EXERCISE PROMPT
Filter the entries for the word "agent". Copy each line in which it occurs.

GIVEN ENTRIES
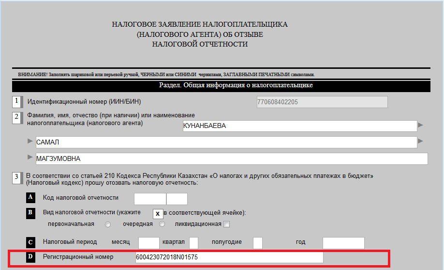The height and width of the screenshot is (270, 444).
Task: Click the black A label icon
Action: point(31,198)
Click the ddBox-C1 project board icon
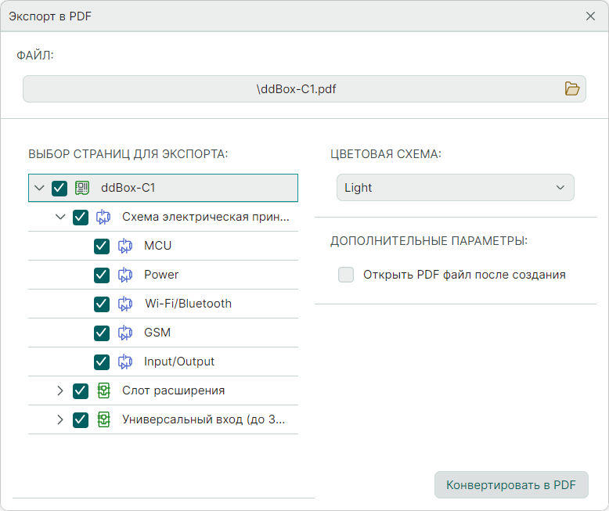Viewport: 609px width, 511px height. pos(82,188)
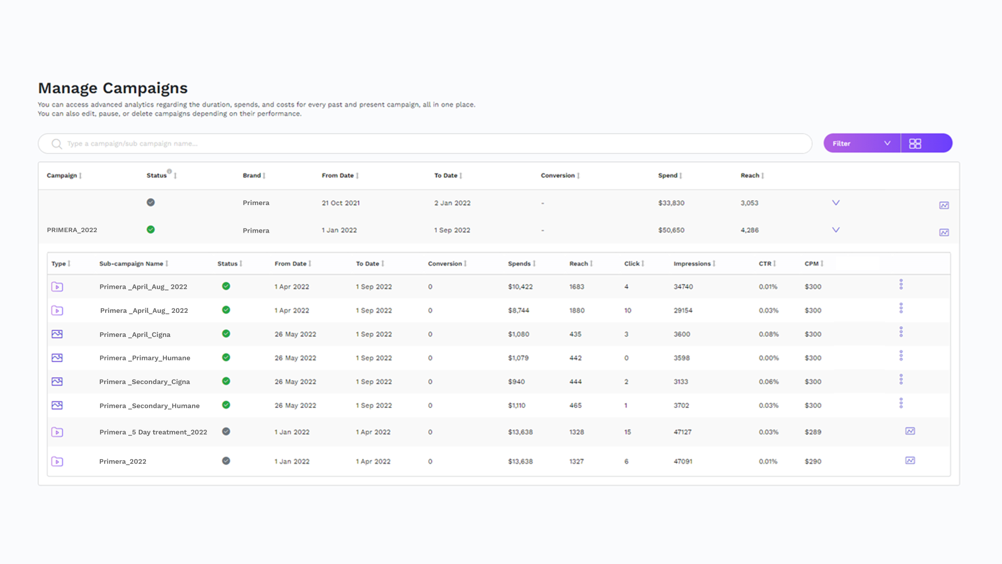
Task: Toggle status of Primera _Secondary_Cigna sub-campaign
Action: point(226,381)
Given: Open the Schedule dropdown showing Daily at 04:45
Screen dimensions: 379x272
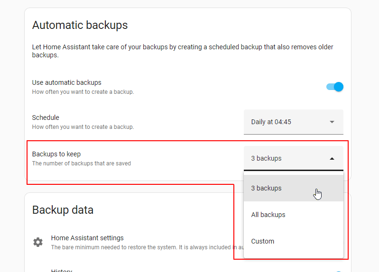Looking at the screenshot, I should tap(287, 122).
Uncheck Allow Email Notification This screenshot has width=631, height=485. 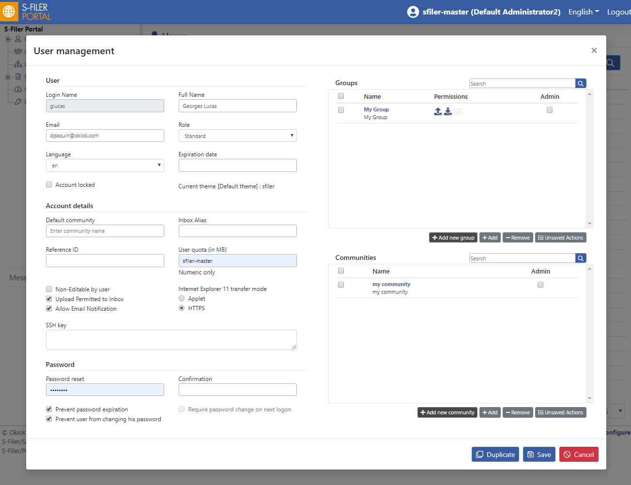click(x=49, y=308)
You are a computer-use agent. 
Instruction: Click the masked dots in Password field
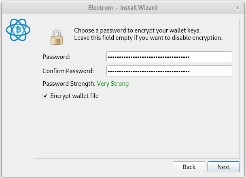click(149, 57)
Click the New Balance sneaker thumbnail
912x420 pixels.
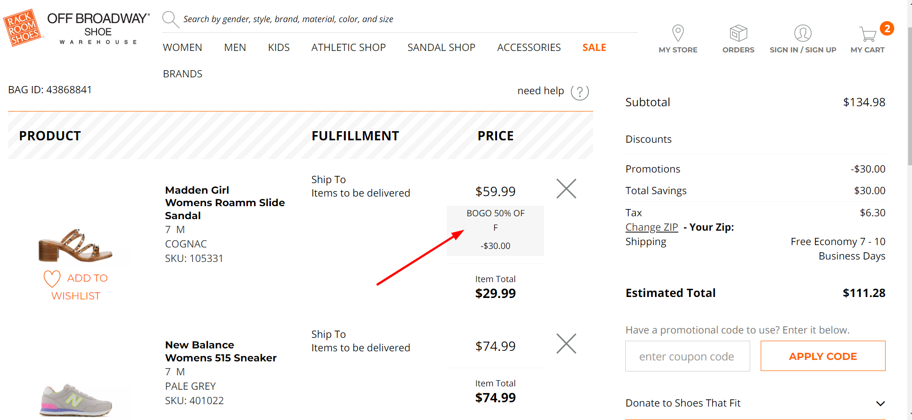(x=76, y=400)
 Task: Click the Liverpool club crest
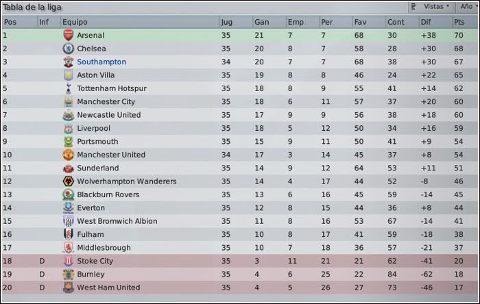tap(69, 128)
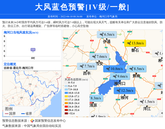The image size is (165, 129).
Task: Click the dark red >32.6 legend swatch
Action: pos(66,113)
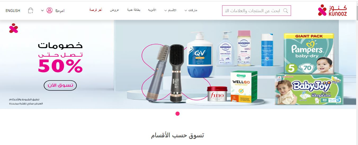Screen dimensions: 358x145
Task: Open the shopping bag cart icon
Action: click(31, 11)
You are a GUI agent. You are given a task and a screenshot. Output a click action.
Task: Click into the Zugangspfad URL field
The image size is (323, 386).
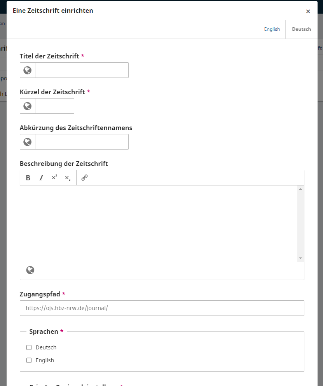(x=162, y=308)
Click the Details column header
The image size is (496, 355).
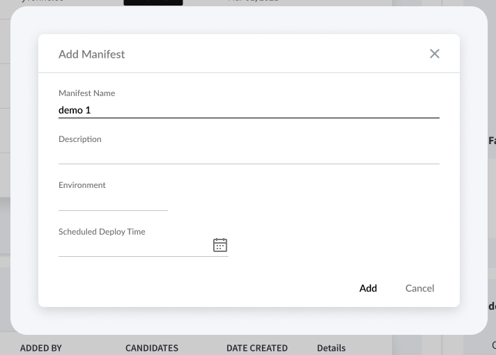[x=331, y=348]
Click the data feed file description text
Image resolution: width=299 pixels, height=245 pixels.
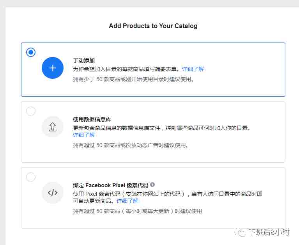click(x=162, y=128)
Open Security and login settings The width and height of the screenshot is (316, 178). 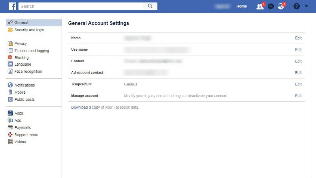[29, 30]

TASK SOLUTION
You are a computer-use agent. 
You are a GUI agent. You are given a task and a screenshot. Output a click action.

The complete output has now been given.